The Director of Pixar’s Brave Wants to Make a Sequel

Mark Andrews, the director of Disney-Pixar’s Brave, recently stated that he would be up for making a sequel to the film—provided that they can find the right story. Initially, Pixar made it a point of never doing sequels, but once the company was bought by Disney it became a far more likely occurrence, and they’ve been stacking up ever since. So does this sequel sound like a good idea? What should it address in Princess Merida’s journey?

Mark Andrews’ only comments in regard to the sequel were that he would like some additional characters, and that he found that American audiences didn’t understand the “Scottish humor” in the film. The suggestion that the humor might be dumbed down for American audiences is worrisome, and adding new characters would really only be useful if they felt like natural additions to Merida’s life. But maybe she could use a riding buddy?

Brave was, of course, about family, and it might make the most sense to allow that family more active roles—Merida does have three little brothers that could be aged up a bit for a sequel and who could contribute some interesting new plotslines. One would hope they would keep Merida single; it’s understandable that after shunning marriage they might be inclined to create a “perfect partner” for Merida who was a commoner or a Robin Hood type, but giving her a romance would be aggravatingly predictable and also make it seem like Pixar couldn’t stick to their guns in creating an unattached princess.
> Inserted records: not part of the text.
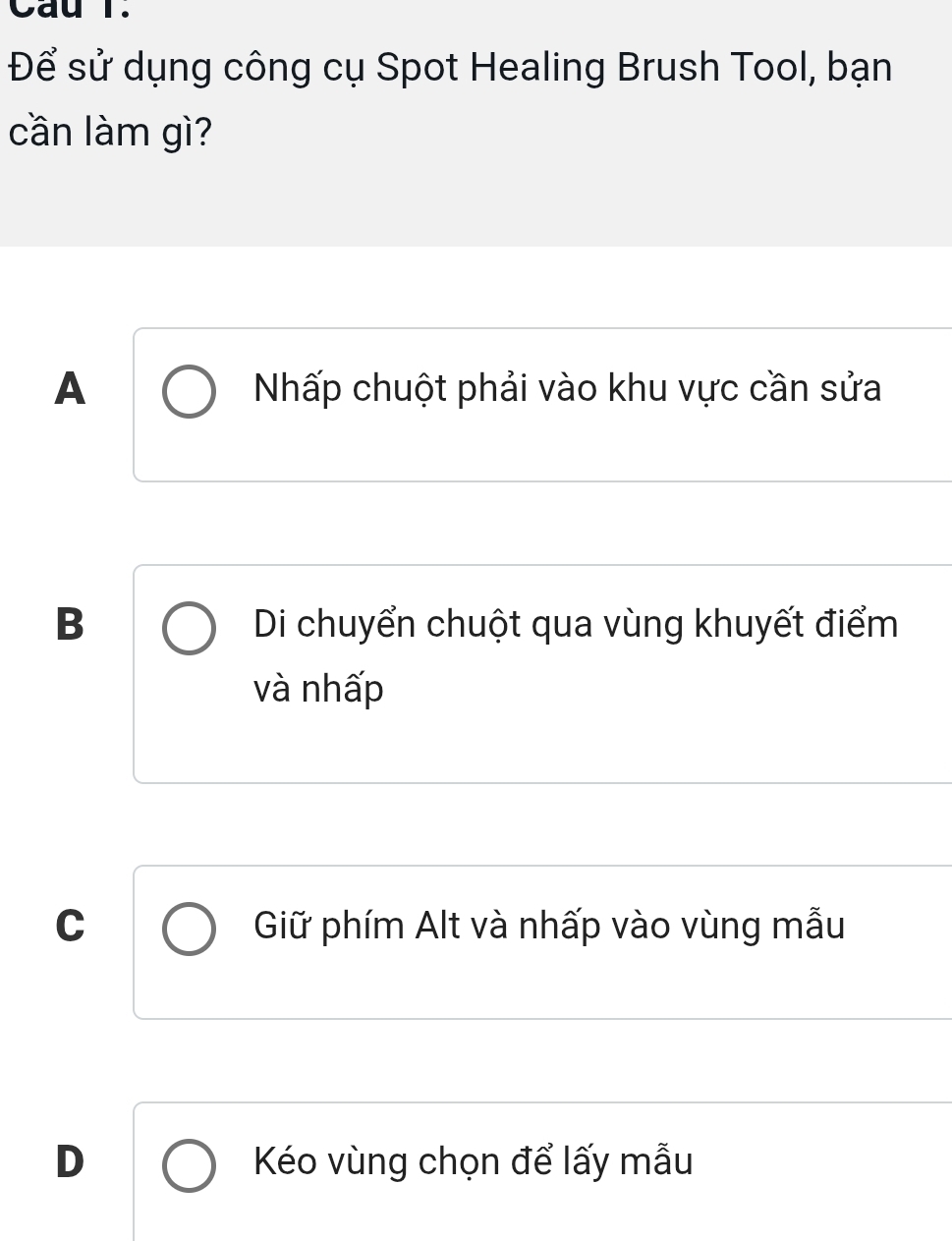This screenshot has height=1241, width=952.
Task: Choose answer text "Nhấp chuột phải vào khu vực cần sửa"
Action: coord(567,389)
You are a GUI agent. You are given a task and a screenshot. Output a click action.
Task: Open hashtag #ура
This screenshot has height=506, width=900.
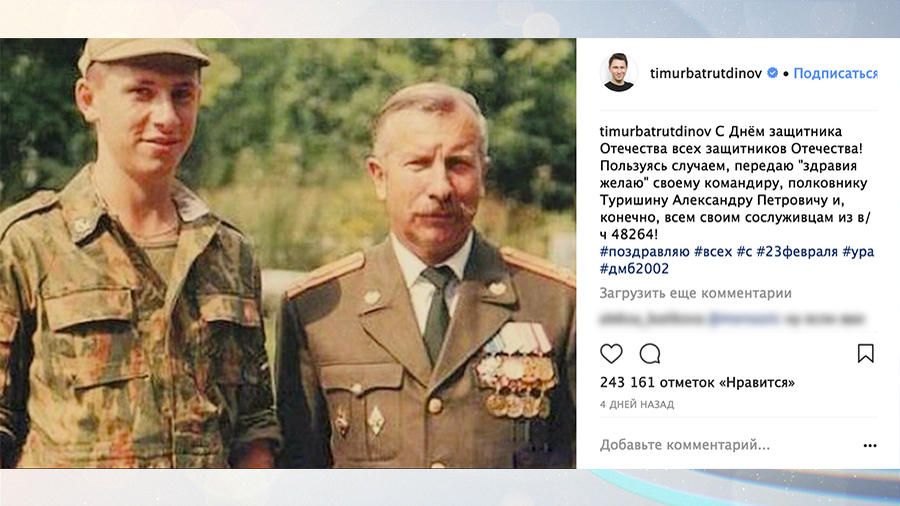pyautogui.click(x=858, y=252)

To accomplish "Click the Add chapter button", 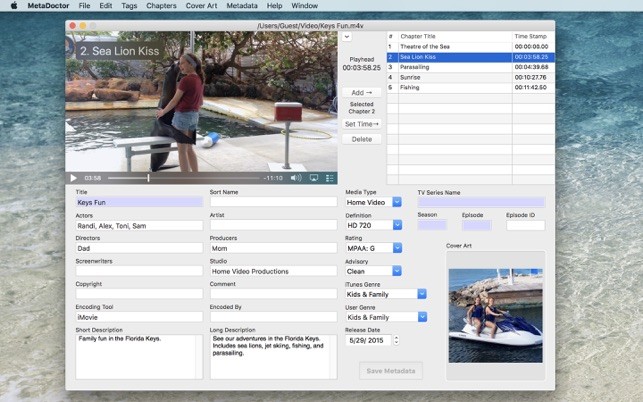I will [361, 92].
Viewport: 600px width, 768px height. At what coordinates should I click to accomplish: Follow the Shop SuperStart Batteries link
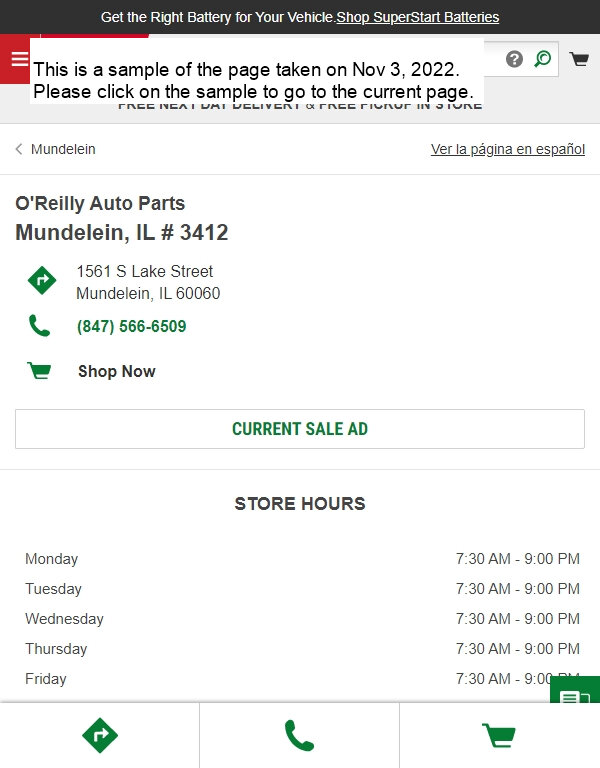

It would be even more satisfying if the film could find a way to keep Merida’s mother involved in the tale. While Brave was meant to be a story that saw mother and daughter come to an understanding in their relationship, the actual adventure they shared together was a bit hurried in the film. Could we find an excuse to turn the Queen back into a bear? Because that would be awesome, and would give her reason to accompany Merida—maybe on a quest! Who knows what the quest would be for, but fate did have plans for the princess. Who’s to say they ended at familial understanding?

Oh, and add in more Scottish mythology!